Building-Grid Integration

The following projects have extended foresee's capabilities to study new opportunities in coordinating building energy use along with the electric power grid.

Distributed Energy Coordination

In partnership with BlockCypher, NREL used blockchain technology to stage a simple, distributed energy marketplace between two simulated home energy systems. Researchers demonstrated this distributed energy marketplace in the Energy System Integration Facility's (ESIF's) Systems Performance Laboratory, where two realistic home energy systems, including foresee, exchanged energy according to a blockchain-based smart contract. Learn more about this project.

Local Voltage Forecasting and Voltage Regulation

Buildings can have a significant effect on the local portions of the electric grid. Especially in places where distributed renewables are being adopted more quickly, high-voltage conditions can occur when many rooftop solar panels produce more power than buildings are simultaneously using. NREL developed a predictive methodology for forecasting high voltages, which allows foresee to shift when appliances use energy to overcome this voltage issue. In utility terms, this service is called "voltage regulation."

NREL is applying this forecasting tool to help the Hawaiian Electric Companies (HECO) understand its options by validating several voltage regulation strategies, making specific use of advanced inverters with voltage support functions, and their integration with controllable end-use devices. This work has included an aggregation study and research into how smart-load shifting can enable higher penetrations of PV.

Solar Firming

Clouds passing overhead often create major fluctuations in energy production from PV arrays. To moderate this variability—an effect called "solar firming"—NREL developed a module for foresee to use the connected home appliances and battery to consume any excess energy behind the meter, rather than exporting it to the power system. foresee's performance during this kind of event is shown in the figure below, where foresee reduced power variability and eliminate energy export from the home. This type of solution is expected to enable greater amounts of distributed energy resources on the grid, and improved reliability.

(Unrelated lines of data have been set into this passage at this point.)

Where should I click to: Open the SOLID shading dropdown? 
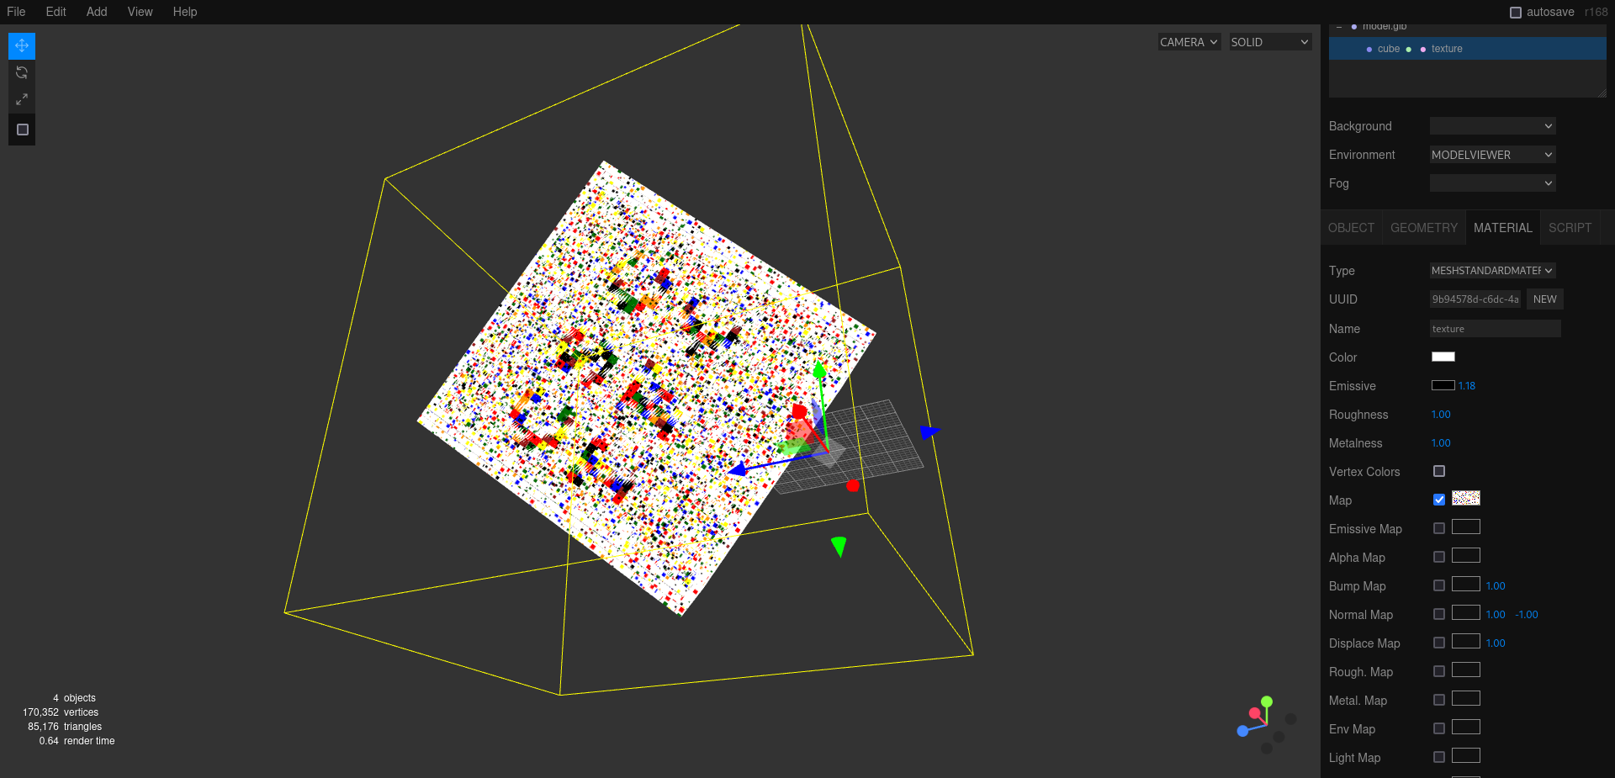click(x=1269, y=42)
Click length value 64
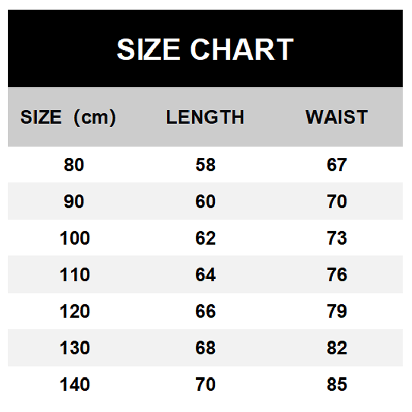412x412 pixels. pos(205,275)
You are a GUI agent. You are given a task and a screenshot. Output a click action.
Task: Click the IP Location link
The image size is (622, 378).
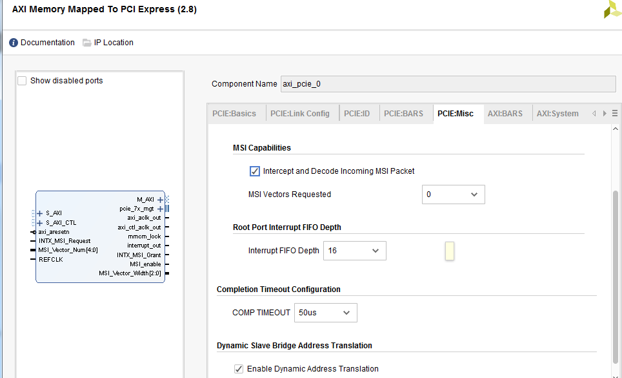[114, 42]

A blue and white chart showing the performance of foresee during a solar-firming event.

Laboratory data showing a home with rooftop solar generation. During the central time period, foresee was triggered to reduce power variability and eliminate energy export from the home.

Commercialization and Partnership Opportunities

The foresee software is available for licensing. NREL researchers are interested in partnering with companies that are ready to take foresee to market. Next steps include conducting field experiments/pilots to:

  1. Further develop the machine-learning methods using data from diverse real buildings and occupants
  2. Prove that the measured energy savings, grid services, and other benefits are achieved in real buildings.

Featured Publications

foresee: A User-Centric Home Energy Management System for Energy Efficiency and Demand Response, Applied Energy (2017)

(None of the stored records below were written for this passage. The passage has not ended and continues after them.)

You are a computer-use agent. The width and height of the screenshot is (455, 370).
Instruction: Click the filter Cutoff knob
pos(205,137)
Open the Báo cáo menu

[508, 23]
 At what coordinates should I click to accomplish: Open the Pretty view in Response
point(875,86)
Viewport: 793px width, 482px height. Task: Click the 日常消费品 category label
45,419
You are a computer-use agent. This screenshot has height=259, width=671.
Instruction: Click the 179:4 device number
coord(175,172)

Stochastic Model Predictive Control for Demand Response in a Home Energy Management System, IEEE Power and Energy Society General Meeting (2018)

Control of Energy Storage in Home Energy Management Systems: Non-Simultaneous Charging and Discharging Guarantees, IEEE (2019)

User-Preference-Driven Model Predictive Control of Residential Building Loads and Battery Storage for Demand Response, American Control Conference (2017)

Modeling Stationary Lithium-ion Batteries for Optimization and Predictive Control, IEEE Power and Energy Conference (2017)

An Application of the Analytic Hierarchy Process for Prioritizing User Preferences in the Design of a Home Energy Management System, Sustainable Energy, Grids and Networks (2018)

Partners and Sponsors

NREL developed this technology in collaboration with Bosch, ESCRYPT, Colorado State University, and University of Colorado researchers with funding from the Bonneville Power Administration and U.S. Department of Energy Office of Energy Efficiency and Renewable Energy Building Technologies Office.